Да, временами он мог быть грубым, а иногда и очень грубым, в этом нет никаких сомнений. В какой-то степени это можно отнести на счет его желания делать все как можно быстрее. Отчасти причиной могли быть его проблемы со слухом, унаследованные от его почти полностью глухой матери. В определенной степени причиной были и его не слишком изящные манеры, так же как и полное пренебрежение к чувствам окружающих, возросшее на почве высокого социального статуса и личного характера.
Какое-то время было немало крика и выговоров по поводу тех, кто не сумел ему угодить, и не слишком много благодарности тем, кто сумел.
Если посмотреть на прошедшие десятилетия, то в жизни Филиппа было два больших контраста.
Первый — между жизнью, проведенной на публике, и человеком, который предпочитал тихую частную жизнь, закрытую от общественного взора.
Мальчик, которого постоянно перебрасывали от одного опекуна к другому, из школы в школу и из страны в страну, быстро научился запечатывать свою личную жизнь от окружающих. Если его биографы задавали ему личный вопрос, то в ответ получали пожатие плечами и «я не знаю, кому это интересно».
Однажды он сказал о своем сыне Чарльзе: «Он — романтик. Я — прагматик. И из-за того, что я смотрю на мир не так, как его видят романтики, меня считают бесчувственным». Нет ни малейших сомнений, что этот укол был для него болезненным. Но его личные мысли были не для общественного потребления.
Вторым же был контраст между вихрем его общественной жизни и одиночеством в жизни частной. Разумеется, у него была семья, хотя он пережил всех своих сестер. Но в его жизни было крайне мало (если они вообще были) друзей — видимо, как следствие его закрытого характера и обстоятельств.
«Жизнь, — написал один из его биографов, — не дала ему завести друзей, потому что у него просто не было на них времени». А королевская семья, существуя в своем собственном мире, отторгает посторонних. Покойный Джеймс Каллахан, бывший премьером в 1970-е, как-то сказал: «Королевская семья предлагает вам дружелюбие, но никак не дружбу».
Генерал-майор Чарльз Стикленд из Королевской морской пехоты, в которой Филипп был генерал-капитаном 64 года, рассказывает о том, как герцог прилетел на учения в Норвегию.

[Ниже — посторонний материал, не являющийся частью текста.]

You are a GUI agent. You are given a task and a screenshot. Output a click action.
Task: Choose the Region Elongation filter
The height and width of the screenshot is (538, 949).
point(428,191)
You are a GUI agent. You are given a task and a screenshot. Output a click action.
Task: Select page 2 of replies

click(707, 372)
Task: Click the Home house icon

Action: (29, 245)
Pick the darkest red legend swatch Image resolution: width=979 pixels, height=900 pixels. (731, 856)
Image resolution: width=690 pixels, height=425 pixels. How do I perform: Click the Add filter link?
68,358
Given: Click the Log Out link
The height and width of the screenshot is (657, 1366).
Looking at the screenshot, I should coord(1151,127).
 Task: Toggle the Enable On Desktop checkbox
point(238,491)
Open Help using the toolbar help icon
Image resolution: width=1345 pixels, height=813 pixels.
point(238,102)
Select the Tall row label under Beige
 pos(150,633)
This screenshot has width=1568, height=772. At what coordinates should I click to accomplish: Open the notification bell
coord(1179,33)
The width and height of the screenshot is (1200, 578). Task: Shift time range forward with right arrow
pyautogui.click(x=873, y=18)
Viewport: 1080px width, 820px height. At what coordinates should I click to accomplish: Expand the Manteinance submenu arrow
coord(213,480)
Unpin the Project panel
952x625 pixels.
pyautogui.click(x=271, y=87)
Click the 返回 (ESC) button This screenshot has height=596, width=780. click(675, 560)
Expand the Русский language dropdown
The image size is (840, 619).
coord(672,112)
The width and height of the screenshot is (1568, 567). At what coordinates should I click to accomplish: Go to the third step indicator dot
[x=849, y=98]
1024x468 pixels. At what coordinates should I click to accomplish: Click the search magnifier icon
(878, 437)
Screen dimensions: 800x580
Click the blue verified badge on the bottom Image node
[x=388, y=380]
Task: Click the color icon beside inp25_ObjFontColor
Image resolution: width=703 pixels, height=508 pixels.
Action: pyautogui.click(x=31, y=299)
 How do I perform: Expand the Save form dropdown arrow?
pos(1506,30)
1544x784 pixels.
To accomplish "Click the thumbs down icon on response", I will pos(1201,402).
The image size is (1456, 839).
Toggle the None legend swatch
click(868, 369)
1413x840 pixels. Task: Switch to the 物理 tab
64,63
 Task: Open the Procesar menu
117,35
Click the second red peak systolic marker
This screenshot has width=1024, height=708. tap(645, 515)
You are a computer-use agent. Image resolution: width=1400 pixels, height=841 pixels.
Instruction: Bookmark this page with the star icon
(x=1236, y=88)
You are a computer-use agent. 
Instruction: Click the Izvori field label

«Он должен был быстро поздороваться с военнослужащими, а затем пообедать с командиром. Вместо этого он попросил двух капралов положить ему в котелок еды, сел на рюкзак, начал рассказывать истории и болтал с моими пехотинцами. А ведь для него предполагался шикарный обед. После чего он опять сел сел в вертолет, оставив группу моих ребят с мыслями о том, как же это здорово — быть королевским морским пехотинцем».
Это был, так сказать, винтажный, истинный Филипп: никаких церемоний, иерархия отодвинута в сторону и предпочтение отдано большой группе, а не более интимному небольшому собранию.
Из-за его стремления к уединению, из-за его положения и из-за того, что почти все, знавшие его лучше других, ушли, наше представление о нем всегда будет неполным. Но это еще и из-за того, каким он был человеком, из-за противоречий и контрастов, которые проявлялись на протяжении десятилетий.
«Такому непостоянному человеку как Его Королевское Высочество нужен портрет свободного покроя», — как-то раз сказал художник и архитектор сэр Хью Кассон,
Однажды принца Филиппа спросили, в чем заключалась его жизнь (вопрос, который обычно вызывал его недоверчивое фырканье). В поддержке королевы? «Абсолютно, абсолютно», — ответил принц.
Он не считал себя лидером, хотя был способен вести за собой. А собственные достижения он постоянно преуменьшал. Принимая в 1948 году очередную награду, он с присущей ему скромностью говорил о себе и других награжденных. «Наше единственное отличие — в том, что мы сделали то, что нам было сказано сделать. Сделали настолько хорошо, насколько смогли. И продолжали делать».